I’ll be participating in Blogout09 in Singapore on March 6, giving my Communications Inside Out (see below) talk, which is based loosely on the last chapter of my book, SocialCorp: Social Media Goes Corporate. I’ll be in the esteemed company of Yongfook, the Ashton Kutcher of the Singapore social media scene, and Melvin Yuan, who is referred to by Kevin Lim (aka @brainopera) as “a ridiculously thoughtful public relations gentleman in Singapore.”
In commemoration of my visit to Singapore, Kevin has created this stunning photo montage:
Note that Yongfook is cited for his good looks, Melvin for his intelligence, and me for giving away copies of my book. This is how I want to be remembered! On the other hand, can either of them drive a Zamboni? I think not! My picture is a composite and the hand with the book doesn’t even belong to me! I appear to be grimacing after eating a bug or something.

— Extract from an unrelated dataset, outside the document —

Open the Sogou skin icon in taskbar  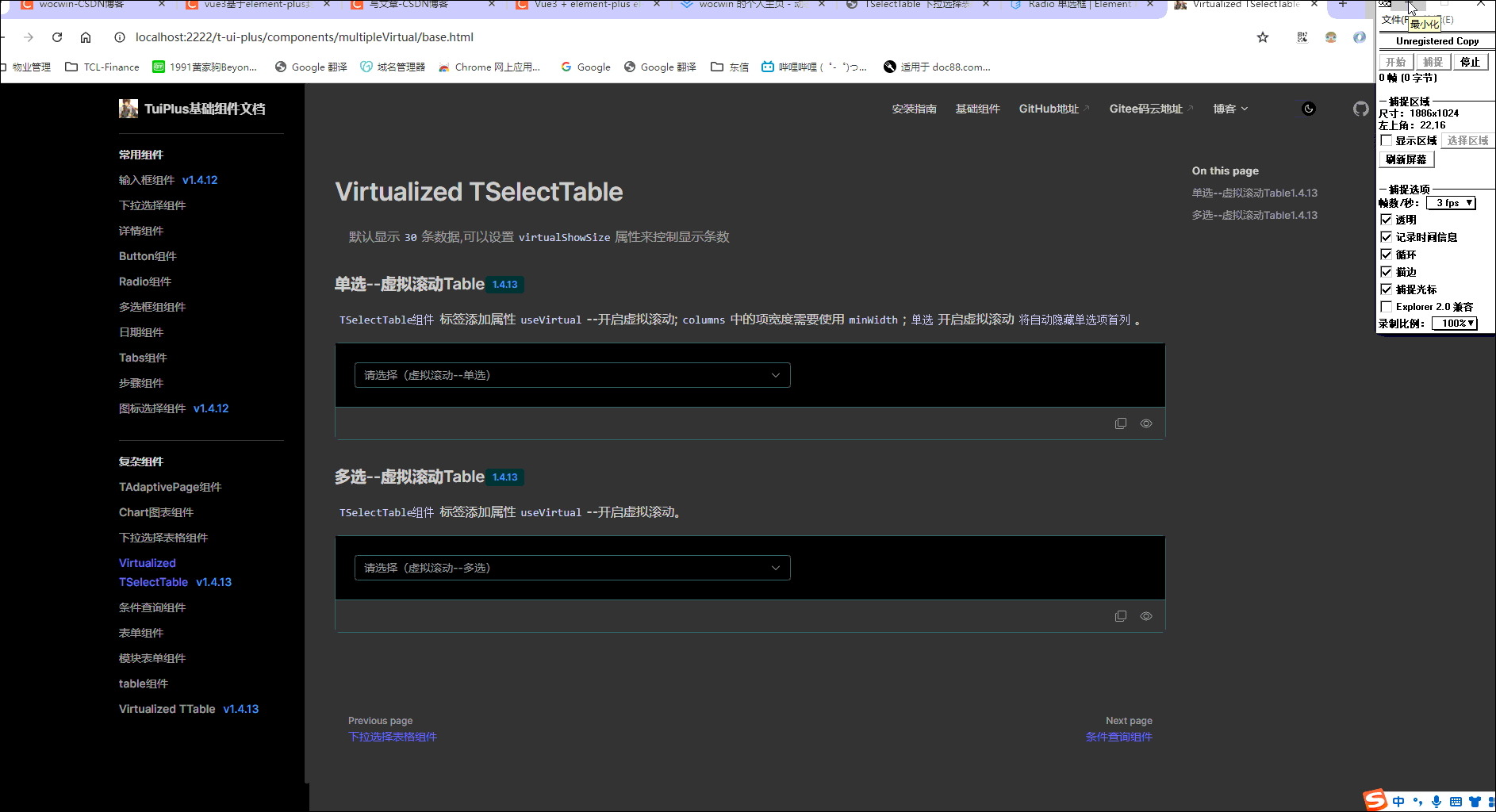[1474, 801]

Here are a few things you might not know about me:
- I came up with the original concept for Blogout in 1992, but since there was no such thing as blogging then, I had a hard time selling the idea
- The internet IS a series of tubes, and I will prove this scientifically during my presentation
- If you send me $500 by PayPal, I will disclose my great secret of making millions by blogging.
Hope to see you in Singapore!
Communications Inside Out
Now that the social media “dust” has settled, many companies feel like they’ve made the transition to a stable, predictable, Web 2.0 world. Not so fast! I’m going to lead a conversation about a second wave of changes underway or rapidly approaching. Communications Inside Out, based on the final chapter of my book, is loosely structured around five key shifts in perceptions about what social media is, and how it behaves:
- Managed Participation–>Chaos
- Letting Go–>Taking Back
- Engagement–>Doing Business
- Wild Wild West–>Civilized World
For example, the attention span of the average person online has grown shorter and shorter, and with it, the length and duration of online content has similarly been reduced. Online videos, once considered “short” at three minutes, are now less than a minute, or even a few seconds in length. Entire “blog posts” have been reduced to 140 characters on sites like Twitter. In other words, while the emphasis in social media was on speed, it is now on brevity. Similar shifts have taken place elsewhere. My presentation will take a random walk through a handful of such shifts, helping participants better understand the nature and role of social media in the future.